Introduce restart_bundle containers to detect config changes and restart pacemaker resources

During the containerization work we regressed on the restart of
pacemaker resources when a config change for the service was detected.
In baremetal we used to do the following:
1) If a puppet config change was detect we'd touch a file with the
   service name under /var/lib/tripleo/pacemaker-restarts/<service>
2) A post deployment bash script (extraconfig/tasks/pacemaker_resource_restart.sh)
   would test for the service file's existence and restart the pcs service via
   'pcs resource restart --wait=600 service' on the bootstrap node.
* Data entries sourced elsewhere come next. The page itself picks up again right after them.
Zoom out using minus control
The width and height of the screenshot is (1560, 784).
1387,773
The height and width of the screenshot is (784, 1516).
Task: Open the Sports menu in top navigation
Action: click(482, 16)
With this patchset we make use of paunch's ability do detect if a config
hash change happened to respawn a temporary container (called
<service>_restart_bundle) which will simply always restart the pacemaker
service from the bootstrap node whenever invoked, but only if the pcmk
resource already exists. For this reason we add config_volume and bind
mount it inside the container, so that the TRIPLEO_CONFIG_HASH env
variable gets generated for these *_restart_bundle containers.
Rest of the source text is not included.